France Signalétique passe de l'arrêt total d'activité à la production de pare-Coronavirus

Image de synthèse d'une vitre de protection en polycarbonate France Signalétique
L'atelier de France Signalétique à Escalquens se prépare à refaire fonctionner certaines de ses machines.

Après quelques jours d’arrêt total d’activité, la PME haut-garonnaise France Signalétique passe à l’action. Dans son atelier à Escalquens, le spécialiste de la conception et de la réalisation de signalétique sur mesure remet ses machines en marche pour produire des vitres de protection en polycarbonate. Un geste solidaire : les produits seront vendus à leur juste prix de revient.

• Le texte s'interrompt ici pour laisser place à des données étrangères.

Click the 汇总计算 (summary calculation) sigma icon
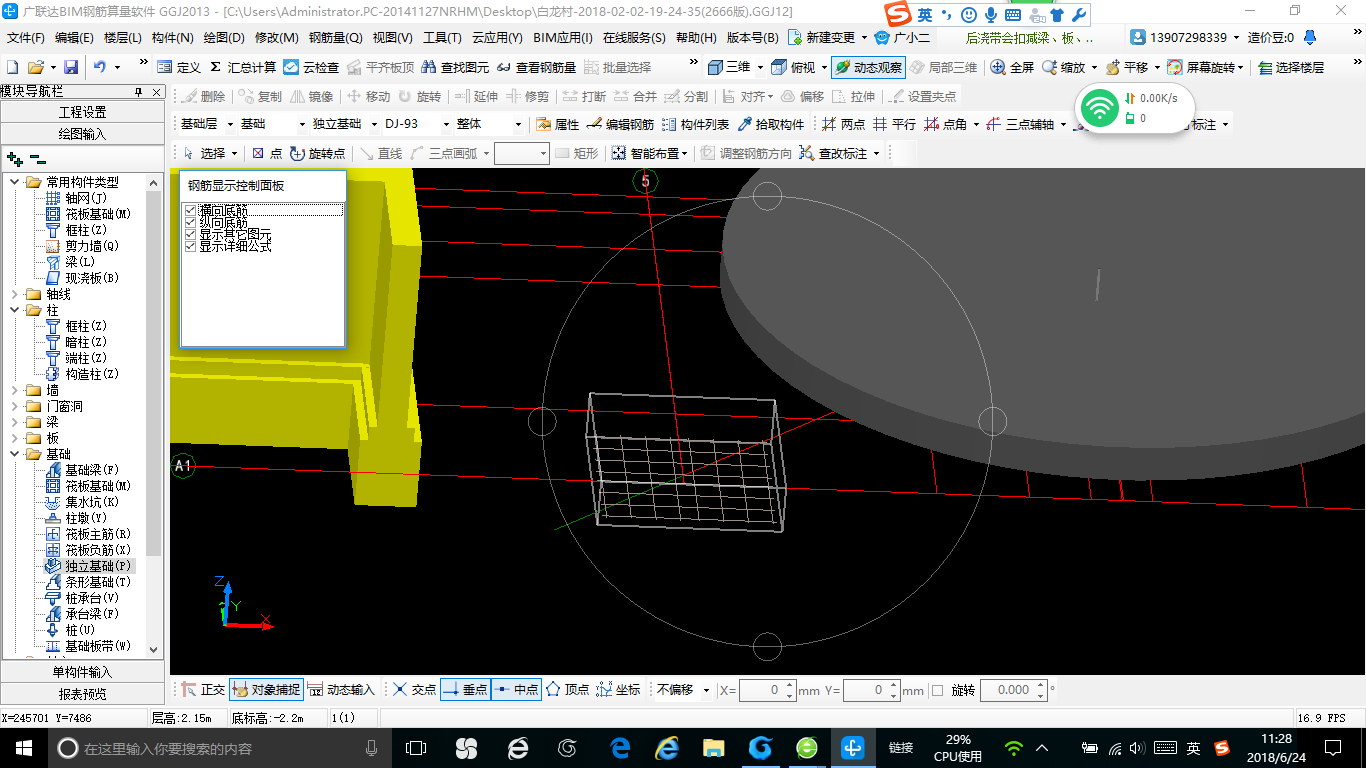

Impression sérigraphie, signalétique extérieure ou intérieure, habillages muraux ou de vitrines, mobilier spécifique… Le catalogue des métiers de France Signalétique est large. La crise du Coronavirus est arrivée et tout s’est stoppé d’un coup. Conséquence, l’entreprise de treize salariés (CA 2019 : 1,6 M€) s’est trouvée à l’arrêt, alors que son stock de matières premières était bien rempli.

Un secteur lourdement impacté : neuf employés en chômage partiel 
Sur l’ensemble de l’effectif, neuf personnes ont été mises en chômage partiel, quatre sont restées en télétravail pour finaliser les échanges commerciaux et prévoir la suite. Franck Dugand, le repreneur et dirigeant de l’entreprise (rachetée il y a trois ans, la société employait 4 personnes) rebondit en organisant la production de parements en polycarbonate destinés à protéger les postes de travail des personnes encore actives et susceptibles d'être en contact avec d’autres personnes. « Nous avons les machines, la matière première et nous connaissons ce produit, pour l’avoir déjà réalisé. Avec notre bureau d’étude, nous avons réfléchi à un produit simple à installer, sans montage nécessaire, et qui peut être conçu sur-mesure."

Des contraintes sanitaires bien anticipées
« On joue le jeu ; on va vendre au prix de revient », annonce l’entrepreneur qui relativise en rappelant qu'il est important pour l’atelier de faire tourner ses machines régulièrement pour les garder en état. « Tant qu’à les faire tourner, autant que cela soit utile ». En chef d’entreprise prévoyant, Franck Dugand a aussi anticipé sur les contraintes sanitaires de travail : « Nous pouvons avoir deux personnes qui travaillent à plus d’1,50 m de distance dans l’atelier qui fait 800 m2 et nous avons des masques, du gel hydraulique. Nous sommes prêts, et mes employés sont motivés à venir travailler en toute confiance ». France Signalétique a la capacité de produire plusieurs dizaines de pare-Coronavirus par demi-journée.